Men over fifty are missing out on crucial health diagnoses, the report says
Jane Kirby, Press Association

MEN over 50 are missing the signs of major illnesses – including cancer, according to research.

A new poll of more than 8,000 over-fifties found that women are far better than men at identifying the signs of potential killers.

While women said they knew the signs for more than half of illnesses, on average men only knew about a third.

Men were also less likely to go to their GP with a range of symptoms, including nagging pain and new lumps.

During the survey, people were asked if they felt they knew the symptoms of several illnesses including arthritis, dementia, and cancer of the bowel, prostate, lung, cervix and breast.

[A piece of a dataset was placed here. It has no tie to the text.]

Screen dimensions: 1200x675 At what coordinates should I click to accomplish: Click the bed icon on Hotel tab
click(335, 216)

Overall, men were less likely than women to say they knew the signs of bowel cancer (54 per cent compared to 71 per cent of women), lung cancer (33 per cent of men compared to 45 per cent of women) and skin cancer (56 per cent compared to 73 per cent).

They were also less likely to know about dementia (51 per cent of men compared to 66 per cent of women) and osteoporosis (23 per cent of men compared to 45 per cent of women).

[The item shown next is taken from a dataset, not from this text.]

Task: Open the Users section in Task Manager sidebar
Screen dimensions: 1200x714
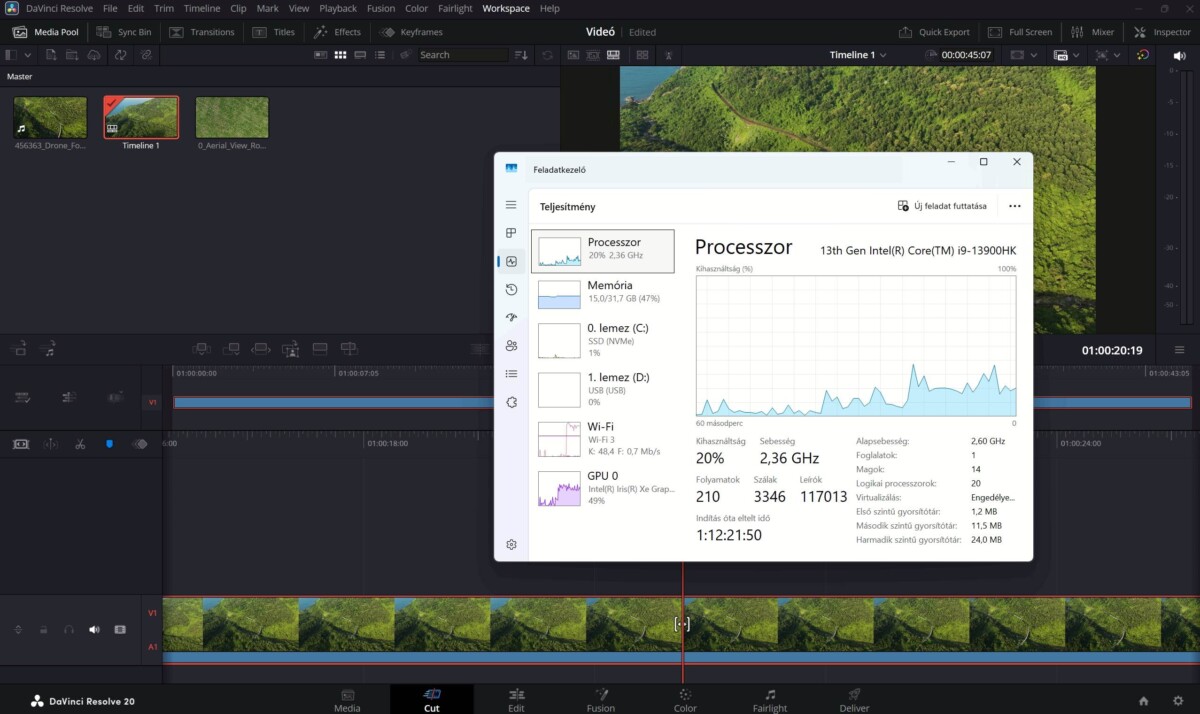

Four out of 10 men also did not know what to look out for when it comes to prostate cancer.

When asked what symptoms would prompt them to go to the GP, just 63 per cent of men would go to their doctor if they discover a new lump, compared to 83 per cent of women.

Men were also less likely than women to take action if they had severe pain, persistent headaches or had been feeling unwell for more than five days.

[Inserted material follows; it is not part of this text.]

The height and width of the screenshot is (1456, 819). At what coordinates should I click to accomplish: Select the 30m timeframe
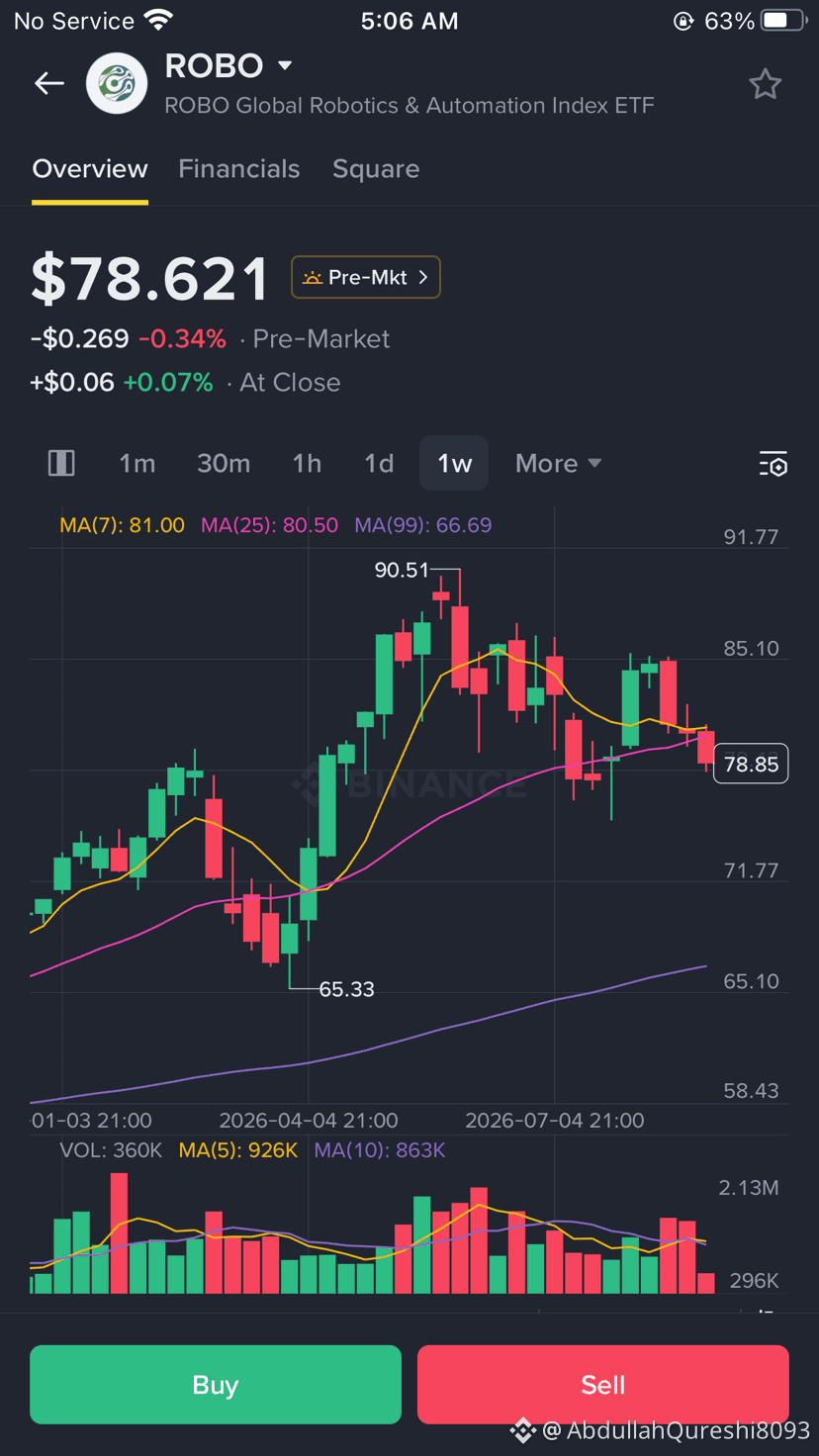pyautogui.click(x=224, y=463)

However, men were more likely than women to seek help if they experienced dizziness or nausea or sickness and diarrhoea.

Kevin McMullan, head of Saga Health Insurance - which carried out the research, said: "Getting treatment quickly is really important and in some cases can be vital.

"It is really worrying that men don't know the symptoms of some of some of the biggest killers and are willing to overlook certain symptoms.

"More often than not these symptoms won't be as a result of anything serious, but people should always go to their doctor to get things checked to be on the safe side."

Fran Woodard, executive director of policy and impact, at Macmillan Cancer Support, said: "Today's findings add to existing research from Macmillan Cancer Support, that men are less likely to report the signs and symptoms of cancer. This is especially concerning given that men are 60 per cent more likely to develop, and 70 per cent likely to die from cancer than women.

"Men can be less willing to ask for help and support because they don't know what to look out for or don't know how to talk about changes to their bodies.

"Catching cancer early is one way to increase the chances of survival so it's really important that both men and women report any changes to their health as early as possible. Signs that everyone should be vigilant for include unexplained pain, bleeding, weight loss, lumps or swelling. While these can be caused by something other than cancer, but it is always best to get a GP's opinion."